Des centaines d’internautes marocains et étrangers ont rapidement repris le hashtag. Indignés, ils posent la question du consentement, rappelant que les femmes « ont le droit de dire non ».

https://twitter.com/Lylou20/status/1047459792535601152?ref_src=twsrc%5Etfw

https://twitter.com/Maj8oula/status/1047573353853321216?ref_src=twsrc%5Etfw
https://twitter.com/LaLouveInMe/status/1047511523772518408?ref_src=twsrc%5Etfw

Traduction : « Le crime passionnel n’existe pas, pas plus que les crimes d’honneur. Quand une femme est assassinée parce qu’un homme ne peut pas supporter sa liberté de choisir, on appelle cela un féminicide »

« Il faut arrêter de dire qu’il s’agit de faits divers, comme le fait la presse. Il y a assez de cas de ce type aujourd’hui pour que l’on puisse parler d’un vrai phénomène de société : celui de la place que l’on accorde à la volonté de la femme », analyse Laila Slassi. 
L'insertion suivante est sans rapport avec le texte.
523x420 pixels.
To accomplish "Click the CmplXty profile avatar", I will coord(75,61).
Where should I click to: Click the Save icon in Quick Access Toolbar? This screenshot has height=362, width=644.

Selon elle, c’est cette idée que sous-entend le nom du hashtag (pas sous la contrainte) : « Dans toutes les relations, qu’elles soient sexuelles, amicales, amoureuses, familiales… on retrouve cette idée de contrainte. Or, la femme est en droit de dire oui, non, non merci ou encore oui peut-être. Sa volonté doit être entendue ». 

Après cinq années de vives discussions, la loi contre les violences faites aux femmes est entrée en vigueur au Maroc le 13 septembre. La loi incrimine pour la première fois « certains actes considérés comme des formes de harcèlement, d’agression, d’exploitation sexuelle ou de mauvais traitement » et durcit également les sanctions pour certains cas. Cependant, elle est jugée insuffisante par les associations locales de défense des droits des femmes.